Environmental predictors of annual incremental Populus deltoides growth, and riparian forest structure of the South Platte River in northeastern Colorado

Abstract

Riparian forests are biologically diverse systems that provide essential ecological services, such as flood attenuation, bank stabilization, habitat, nutrient cycling, temperature regulation, etc., for the landscapes they occupy. The present-day South Platte River riparian forest is dominated by native phreatophytes (Populus and Salix species) which require hydrologic disturbance to reproduce. However, with changing water-use patterns and hydrology in the South Platte basin of Colorado, the future riparian forest status is unknown. This study describes the contemporary forest composition and age structure. Data was collected along transects from seven randomly selected sites within three randomly positioned 30-km river sections between Kersey and Julesburg, Colorado on the South Platte River.
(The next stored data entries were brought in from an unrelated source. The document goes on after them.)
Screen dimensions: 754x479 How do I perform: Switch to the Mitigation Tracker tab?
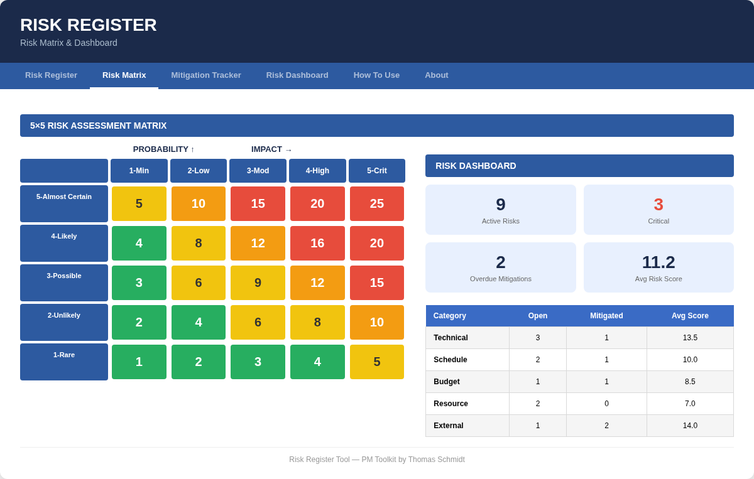pos(206,75)

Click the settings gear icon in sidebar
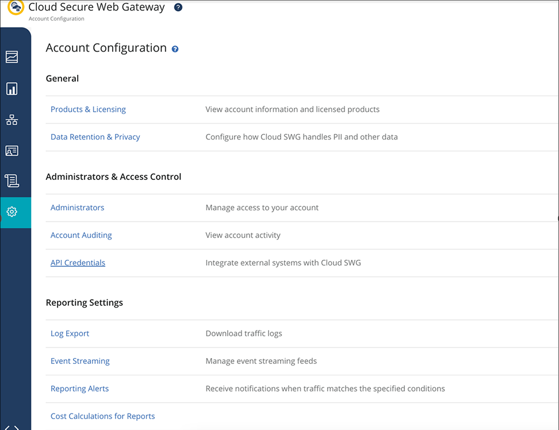(x=12, y=212)
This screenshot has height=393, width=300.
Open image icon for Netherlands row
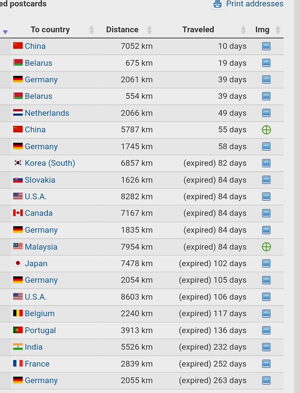pyautogui.click(x=266, y=113)
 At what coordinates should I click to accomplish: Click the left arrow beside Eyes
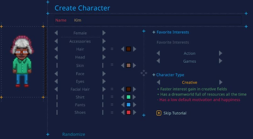tap(56, 81)
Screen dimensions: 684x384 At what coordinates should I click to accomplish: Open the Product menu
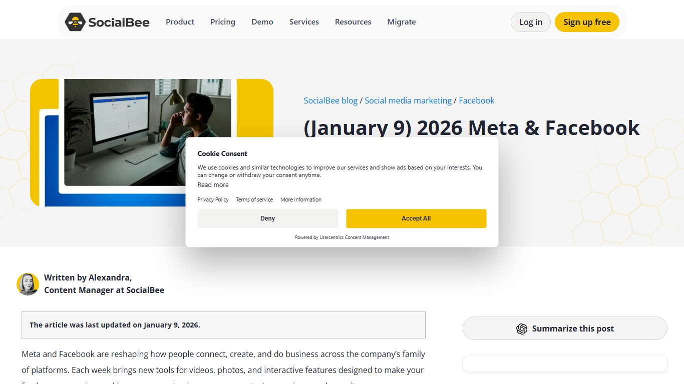tap(180, 22)
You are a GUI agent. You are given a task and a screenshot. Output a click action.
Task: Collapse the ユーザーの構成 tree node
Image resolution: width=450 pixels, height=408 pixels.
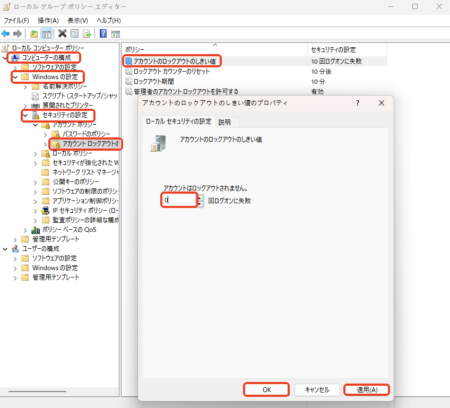tap(5, 249)
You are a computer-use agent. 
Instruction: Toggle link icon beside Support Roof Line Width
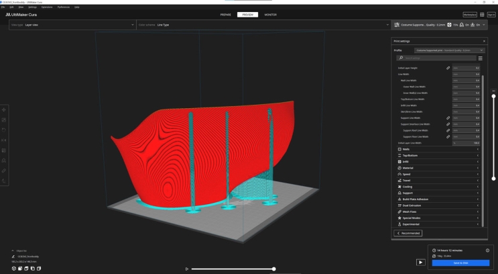tap(448, 130)
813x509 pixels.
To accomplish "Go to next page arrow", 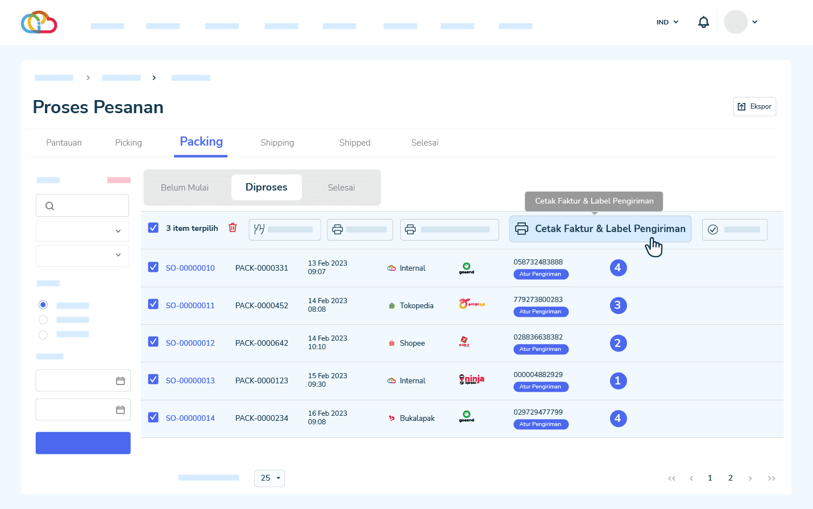I will point(750,478).
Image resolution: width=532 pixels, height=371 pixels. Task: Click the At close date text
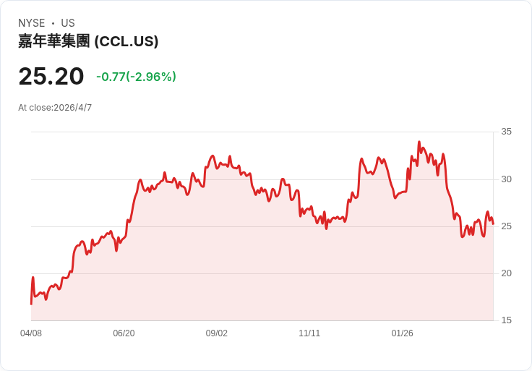point(55,108)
A ring width chronology was developed using cores from 237 Populus deltoides (plains cottonwood) trees and was used in linear mixed modeling to describe relationships between climate, hydrology, and site attributes that affect annual biomass production (Basal Area Increment). Populus deltoides dominate the riparian forest overstory, while later successional species (Ulmus pumila and Fraxinus pennsylvanica) are present at low densities. Though the timing of recruitment has varied among sites, overall recruitment of P. deltoides is abundant, reflecting the ongoing flow-related channel change occurring in this system. Summer mean flows, as well as November and March mean flows, and climate factors (Palmer Drought Severity Index) during the growing season were responsible for variations in P. deltoides annual tree growth, as were tree age, site, and attributes of the individual trees. Our findings contrast with previously hypothesized successional trajectories for this system, which predicted the replacement of the Populus-Salix overstory by later successional species (Ulmus pumila and Fraxinus pennsylvanica). The linear mixed model results highlight the importance of not only summer season flows and climate, but also the potential effects of off-season flow variables in a changing system.